From Egypt: "If you are a revolutionary, show us your capabilities."

No Mubarak
It wasn't a dream. And, as Sandmonkey says in his blog post, it's becoming real. This is a picture I took at the south end of Tahrir Square, Cairo on Feb. 2, 2011.

I am so cheering for voices like Mahmoud Salem, a popular Egyptian blogger who has this to say at his blog Rantings of a Sandmonkey:

If you are a revolutionary, show us your capabilities. Start something. Join a party. Build an institution. Solve a real problem. Do something except running around from demonstration to marsh to sit-in. This is not street work: real street work means moving the street, not moving in the street. Real street work means that the street you live in knows you and trusts you, and will move with you , because you help them and care for them, not because you want to achieve some lofty notions you read about in a book without any real understanding on how to apply it on Egyptian soil. You have done nothing of the kind so far, and it’s the only way you will get ahead.

You must read the whole post from which this is excerpted here: Chapter’s end!.

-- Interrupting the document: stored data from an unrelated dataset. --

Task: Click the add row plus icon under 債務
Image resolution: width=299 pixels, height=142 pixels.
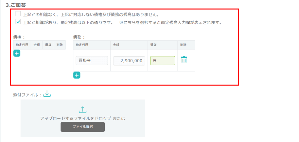Action: point(77,75)
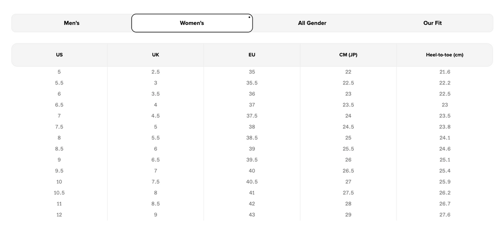Viewport: 501px width, 241px height.
Task: Click US size 10.5 cell
Action: (59, 193)
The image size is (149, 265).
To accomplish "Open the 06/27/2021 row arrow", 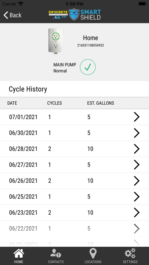I will point(137,165).
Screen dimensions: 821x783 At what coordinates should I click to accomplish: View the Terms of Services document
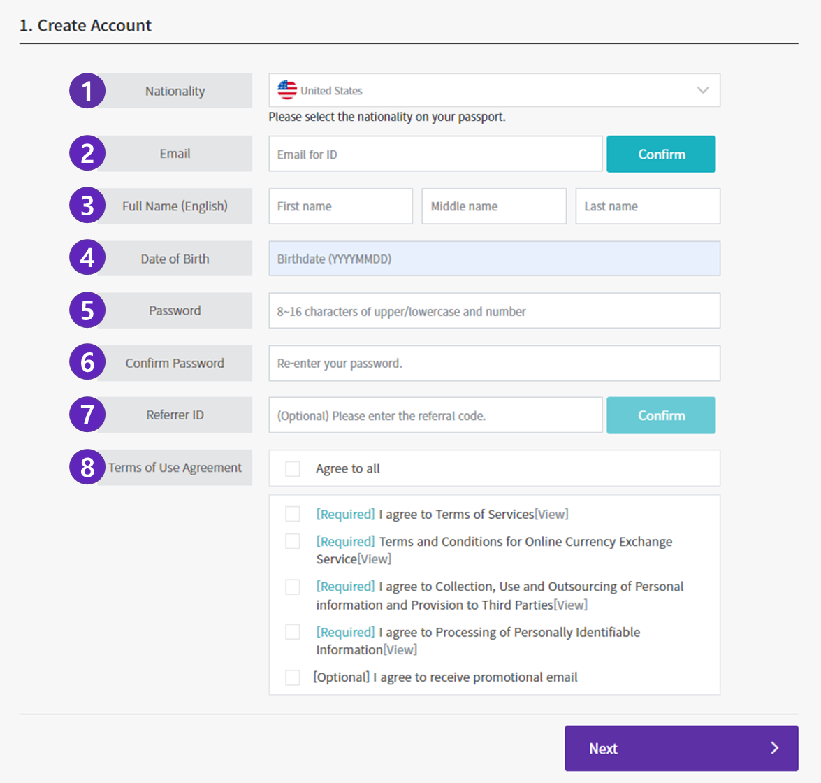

[Also: Not that I’m trying to pick a fight, but those Quebec “revolutionaries” who have the audacity to use the metaphor “Maple Spring” for the student protests in Montreal, have the humility to read Mahmoud’s post. It is an insult to the bravery and sacrifice  of Mahmoud and hundreds of thousands like him all over Egypt that some in Montreal would even consider comparing themselves to that struggle.]